Georgia Lt. Gov. unlikely to run again after taking on Trump

Georgia Lt. Governor Geoff Duncan presides over the Senate chamber. (March 13, 2020)

Georgia’s lieutenant governor is unlikely to run for a second term, his chief of staff said Thursday, after he was among the most high-profile Republicans to openly contradict former President Donald Trump’s false claims about fraud in the November election.

Lt. Gov. Geoff Duncan may instead take on a greater role with GOP 2.0, a group he co-founded that is trying to help shape the party’s path forward in the post-Trump era, said Duncan’s chief of staff, John Porter.

Duncan has yet to make a final decision, Porter said.

Speaking out against Trump has given Duncan a national platform and won plaudits from moderates and even some Democrats. But it has also made him a target among the conservative base of the Republican Party, with some vowing to back a primary challenger against him.

Elected in 2018, Duncan became one of the first and most prominent Republicans in Georgia to break with Trump and the state Republican Party by pushing back on Trump’s baseless claims about election fraud in a series of interviews on national television. Duncan said misinformation spread by Trump would hurt Republicans’ chances in two U.S. Senate runoffs held in January, which Democrats went on to sweep, giving them control of the chamber.

Duncan has also broken with other Republicans over changes to Georgia’s election laws that sprang from Trump’s false claims. In an interview with CNN on Wednesday, Duncan criticized a sweeping new election bill signed into law last month, calling parts of it "punitive."

The law adds restrictions to mail voting, strips the secretary of state from being chair of the state election board and gives the GOP-controlled board the ability to remove and replace local election officials, among many other provisions.

"This is really the fallout from the 10 weeks of misinformation that flew in from former President Donald Trump," Duncan said.

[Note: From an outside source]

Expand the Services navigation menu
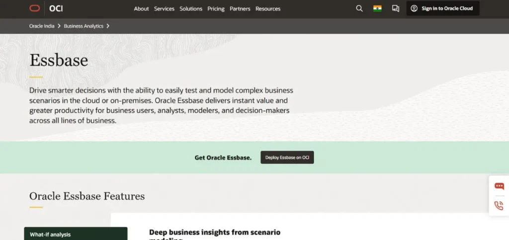 pyautogui.click(x=164, y=9)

In early March, Duncan refused to preside over a state Senate debate on a GOP-backed proposal that would have severely limited who can vote absentee by mail, instead watching it on a TV in his office. The provision was not included in the final version of the bill that became law.

Trump lost Georgia’s presidential contest to Democrat Joe Biden by more than 12,000 votes but quickly mounted a campaign to overturn the results.

Republican Secretary of State Brad Raffensperger has also been a critic of Trump’s efforts to subvert the election results and has said repeatedly that the election was free and fair. Raffensperger, who is running for reelection, is already being challenged by a candidate backed by Trump.

A website for GOP 2.0, describes it as "an independent movement that brings a fresh and reasoned approach to creating Republican majorities," with a focus on policy, empathy and tone.